Miller, who has been a cultural envoy to the State Department, collects Ghanaian embroideries, Indonesian ikats, silk robes from Kyoto, Japan, and other global textiles, which she squirrels away until the opportune moment when they seem right for a particular quilt. Her piece for the show at the Textile Center in Minneapolis weaves Black Lives Matter newspaper headlines and other motifs into bold red, white and black geometric patterns. The colors suggest “the blood we’ve shared, the blackness of us,” she said. (The show, “Racism: In the Face of Hate We Resist,” runs from March 26 through June 12, 2021).

Dorothy Burge of Chicago began making art quilts, teaching herself the craft by watching HGTV’s “Simply Quilts.” Her approach shifted profoundly after Trayvon Martin was fatally shot in 2012. She wound up superimposing a photograph of her grandson’s nephew in a hoodie with images of Skittles and iced tea, a reference to the snack Martin was holding. She has become a leading voice on human rights issues, especially on justice for survivors of police torture in Chicago.

Her quilts in four solo exhibitions in Minneapolis include one memorializing Laquan McDonald, a Black teenager in Chicago who was fatally shot by police. Burge consulted the autopsy reports to replicate the precise location of each bullet.

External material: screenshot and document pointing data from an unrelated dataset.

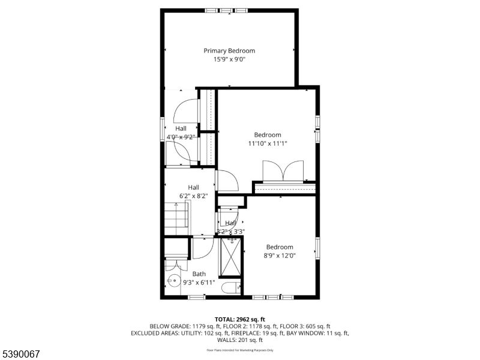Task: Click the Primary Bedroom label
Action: (229, 51)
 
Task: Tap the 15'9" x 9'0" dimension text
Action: (229, 59)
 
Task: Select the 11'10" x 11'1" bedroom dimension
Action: (268, 143)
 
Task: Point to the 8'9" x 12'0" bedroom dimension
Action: (280, 256)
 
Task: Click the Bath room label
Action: (199, 274)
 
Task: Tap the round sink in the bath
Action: (173, 281)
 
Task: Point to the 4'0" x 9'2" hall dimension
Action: (181, 137)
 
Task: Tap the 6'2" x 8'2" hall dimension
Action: (193, 196)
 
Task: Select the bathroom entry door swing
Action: (202, 247)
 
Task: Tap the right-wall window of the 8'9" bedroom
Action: (318, 247)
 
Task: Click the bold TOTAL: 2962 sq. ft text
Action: (240, 319)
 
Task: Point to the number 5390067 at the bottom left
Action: (20, 354)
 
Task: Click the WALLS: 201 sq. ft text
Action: (240, 340)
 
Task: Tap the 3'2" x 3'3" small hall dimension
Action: (231, 231)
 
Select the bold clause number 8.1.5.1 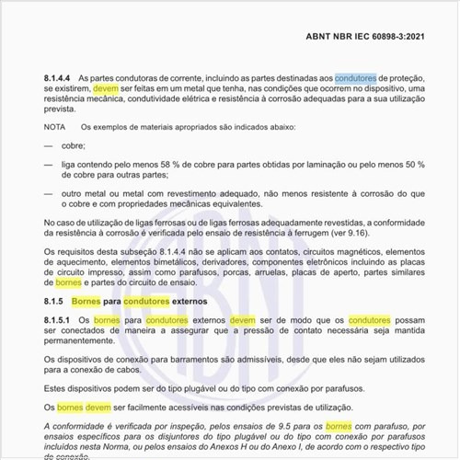click(62, 320)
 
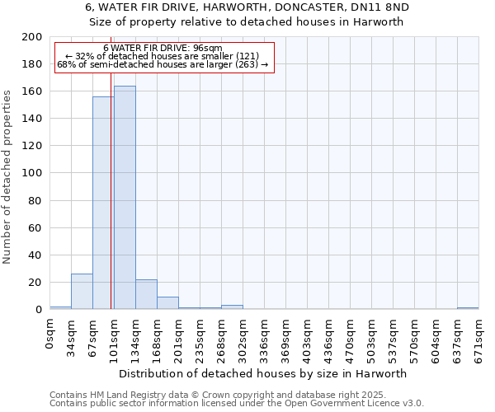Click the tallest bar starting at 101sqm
[x=125, y=198]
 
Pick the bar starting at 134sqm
[x=146, y=294]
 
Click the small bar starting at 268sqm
[x=232, y=307]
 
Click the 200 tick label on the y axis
[x=32, y=37]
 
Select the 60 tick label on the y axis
[x=35, y=228]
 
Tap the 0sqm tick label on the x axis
[x=50, y=333]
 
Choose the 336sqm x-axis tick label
[x=265, y=338]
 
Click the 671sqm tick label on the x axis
[x=479, y=338]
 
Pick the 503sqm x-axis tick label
[x=372, y=338]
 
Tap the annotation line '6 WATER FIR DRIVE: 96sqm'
[x=163, y=49]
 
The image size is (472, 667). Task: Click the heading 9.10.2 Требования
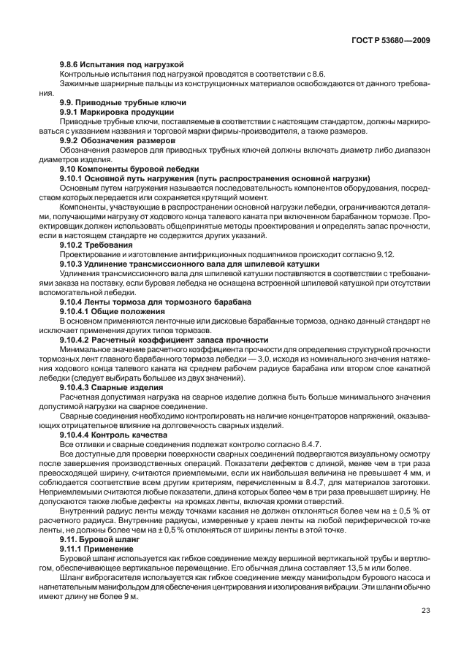tap(92, 244)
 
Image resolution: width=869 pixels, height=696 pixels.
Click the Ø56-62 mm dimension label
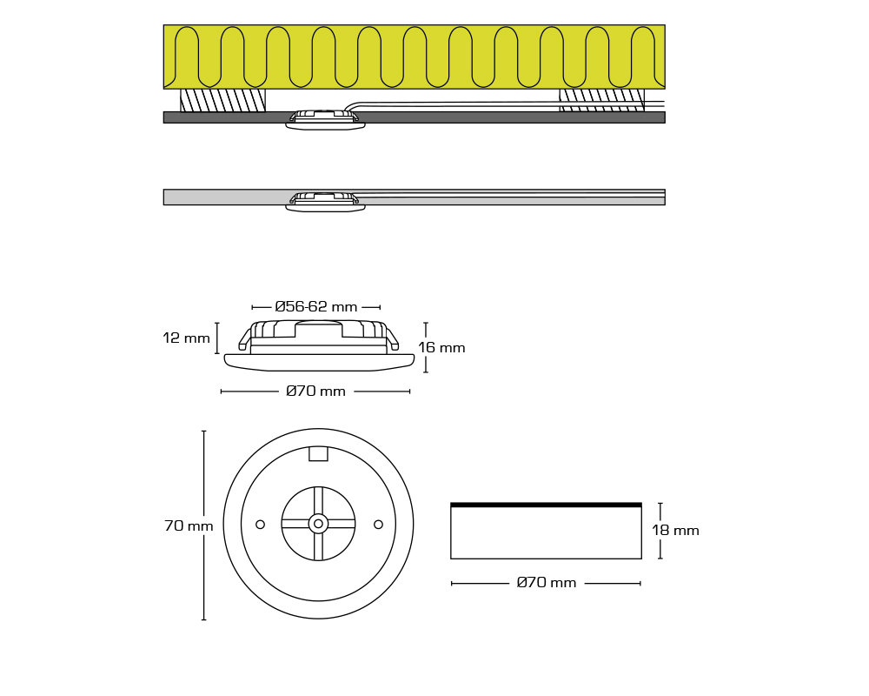pos(316,307)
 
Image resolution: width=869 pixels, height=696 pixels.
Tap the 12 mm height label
pos(186,338)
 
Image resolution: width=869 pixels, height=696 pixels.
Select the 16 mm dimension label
pos(441,348)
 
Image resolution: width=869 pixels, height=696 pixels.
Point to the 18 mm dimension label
pos(675,531)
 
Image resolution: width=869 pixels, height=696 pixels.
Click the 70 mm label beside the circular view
pos(189,525)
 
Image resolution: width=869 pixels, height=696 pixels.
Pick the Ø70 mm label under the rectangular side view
pos(547,583)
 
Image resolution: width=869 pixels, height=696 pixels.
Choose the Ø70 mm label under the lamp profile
pos(316,392)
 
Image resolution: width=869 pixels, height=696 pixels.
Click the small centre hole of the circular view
pos(318,524)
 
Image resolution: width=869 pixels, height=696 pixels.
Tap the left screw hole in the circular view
pos(260,525)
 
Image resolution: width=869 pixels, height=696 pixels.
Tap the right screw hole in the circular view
pos(379,525)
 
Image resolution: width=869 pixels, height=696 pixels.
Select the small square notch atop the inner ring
pos(318,453)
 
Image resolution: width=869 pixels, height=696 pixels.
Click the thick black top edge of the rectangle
pos(546,505)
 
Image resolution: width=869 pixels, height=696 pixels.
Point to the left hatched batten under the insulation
pos(222,100)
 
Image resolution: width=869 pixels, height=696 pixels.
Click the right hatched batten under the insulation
pos(602,100)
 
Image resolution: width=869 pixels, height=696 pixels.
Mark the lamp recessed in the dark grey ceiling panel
pos(325,120)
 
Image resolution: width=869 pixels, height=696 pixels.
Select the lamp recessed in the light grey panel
pos(325,201)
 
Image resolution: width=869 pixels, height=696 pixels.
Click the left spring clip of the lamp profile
pos(244,339)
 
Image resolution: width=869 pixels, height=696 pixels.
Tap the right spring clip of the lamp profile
pos(392,339)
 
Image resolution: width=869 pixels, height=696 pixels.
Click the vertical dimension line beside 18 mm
pos(660,531)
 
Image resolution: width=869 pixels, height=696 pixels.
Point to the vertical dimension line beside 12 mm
pos(216,338)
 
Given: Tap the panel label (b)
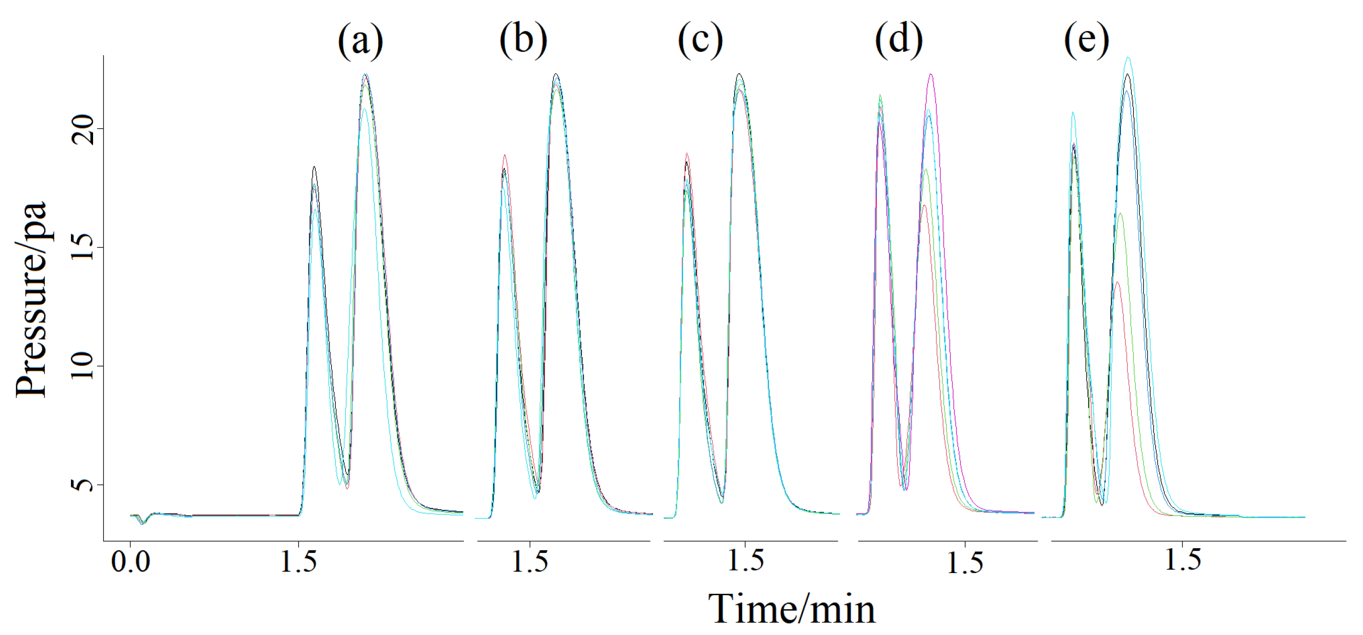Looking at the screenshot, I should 523,40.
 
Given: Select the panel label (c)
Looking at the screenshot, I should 700,40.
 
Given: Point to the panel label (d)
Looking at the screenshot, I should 899,40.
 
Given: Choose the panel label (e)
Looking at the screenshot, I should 1087,40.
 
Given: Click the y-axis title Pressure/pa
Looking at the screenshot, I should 32,300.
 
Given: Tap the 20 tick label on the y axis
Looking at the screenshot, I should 83,129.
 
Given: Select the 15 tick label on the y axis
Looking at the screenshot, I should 83,247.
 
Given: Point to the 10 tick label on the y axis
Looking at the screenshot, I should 83,366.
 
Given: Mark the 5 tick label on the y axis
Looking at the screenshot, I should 83,484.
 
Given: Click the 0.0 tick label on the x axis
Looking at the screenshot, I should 130,562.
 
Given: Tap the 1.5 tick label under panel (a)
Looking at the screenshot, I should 298,562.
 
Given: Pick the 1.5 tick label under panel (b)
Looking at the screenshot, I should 530,562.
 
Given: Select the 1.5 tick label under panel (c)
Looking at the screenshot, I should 746,561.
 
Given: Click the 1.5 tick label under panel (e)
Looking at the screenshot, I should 1183,561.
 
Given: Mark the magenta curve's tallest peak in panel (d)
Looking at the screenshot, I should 931,74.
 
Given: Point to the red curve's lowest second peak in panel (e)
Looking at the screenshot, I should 1117,282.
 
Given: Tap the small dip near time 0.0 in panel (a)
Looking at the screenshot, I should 142,523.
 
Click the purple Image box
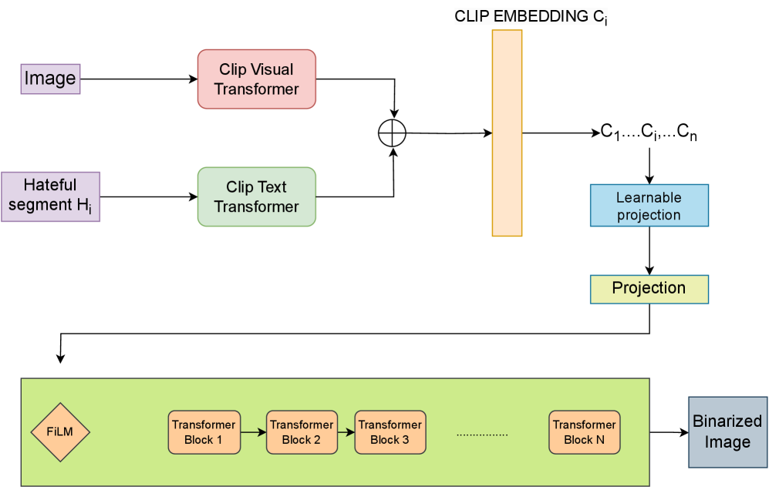(x=50, y=79)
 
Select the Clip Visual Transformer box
(x=257, y=79)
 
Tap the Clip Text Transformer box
(x=257, y=197)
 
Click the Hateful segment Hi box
(x=50, y=196)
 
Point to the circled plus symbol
(x=392, y=133)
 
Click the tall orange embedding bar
(x=507, y=133)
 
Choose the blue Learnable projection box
(x=649, y=206)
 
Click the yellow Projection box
(x=649, y=289)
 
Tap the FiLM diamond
(x=60, y=432)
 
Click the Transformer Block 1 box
(x=204, y=432)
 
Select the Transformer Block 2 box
(x=302, y=432)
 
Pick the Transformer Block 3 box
(x=390, y=432)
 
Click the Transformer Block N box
(x=585, y=432)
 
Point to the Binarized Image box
(x=727, y=432)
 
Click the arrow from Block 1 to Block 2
(x=253, y=432)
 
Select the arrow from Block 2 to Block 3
(x=346, y=432)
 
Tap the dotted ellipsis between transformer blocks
(x=482, y=435)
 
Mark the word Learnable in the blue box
(x=649, y=198)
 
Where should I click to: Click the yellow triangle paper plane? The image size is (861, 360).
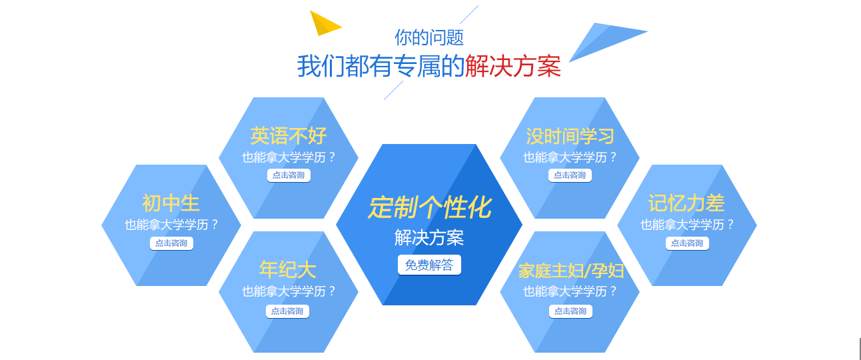[323, 23]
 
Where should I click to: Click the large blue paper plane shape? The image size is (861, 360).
[603, 39]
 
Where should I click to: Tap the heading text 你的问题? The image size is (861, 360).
[429, 37]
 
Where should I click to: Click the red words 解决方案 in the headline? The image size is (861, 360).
[512, 67]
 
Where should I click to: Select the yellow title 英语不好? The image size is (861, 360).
[289, 136]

She shredded the fabric and placed a red crystal in each spot, rendering the impact of gunfire in cloth.

The sobering messages of many of the quilts are balanced by the quilters’ aesthetic gifts. Trained as a fine artist, Carolyn Crump combines painting, silk screen, block printing, stenciling and pencil, pen and ink for “Cracked Justice,” capturing the George Floyd protests in a colorful and energetic street scene that includes looters, tear gas and a graffiti artist spray-painting a memorial.

Sharon Kerry-Harlan of Wauwatosa, Wisconsin, addresses voting rights in “Bloody Sunday,” her striking interpretation of the attempted march from Selma to Montgomery in which demonstrators demanding the right to vote for Blacks were brutally attacked by state troopers. The quilt is a haunting field of abstract faces bordered by American flags.

Sylvia Hernandez, whose Facebook page is “Brooklyn Quilt Girl,” was inspired by an aerial view of the giant Black Lives Matter message on Pennsylvania Avenue in Washington, D.C., and channels the patterns of the street grid. She and L’Merchie Frazier, a Boston quilter whose powerful work resembles paintings, also have solo exhibitions.

The fabric itself can speak volumes. In “A Triptych of Evil,” a commentary on slavery, lynching and mass incarceration, Trish Williams, from Peoria, Illinois, uses hemp twine to tie paper effigies onto burned red organza, which has the visual effect of bathing the piece in blood.

Williams considers Mazloomi to be both a cheerleader and critic. “I don’t think anyone is ever offended if she says a quilt doesn’t belong,” she said, referring to her curatorial role. “Honestly, my quilts would probably be in trunks in the basement if it hadn’t been for her.”

Several weeks ago, Mazloomi was shaken by an incident in a Costco parking lot in which a white man with a gun started spewing racial epithets at her and her husband, an Iranian-born engineer. The man threatened to ram the couple’s car because they weren’t driving fast enough.

Still reeling, she funneled her distress into the meditative calm of a quilt, stitching the top, back and batting together in repetitive motions, an act she says is conducive to thinking things through, to giving the mind a rest.

And she has already drawn sketches of the rage in the man’s eyes, which she likens to lightning. Her feeling that “nowhere is safe” will be the subject of a new quilt someday.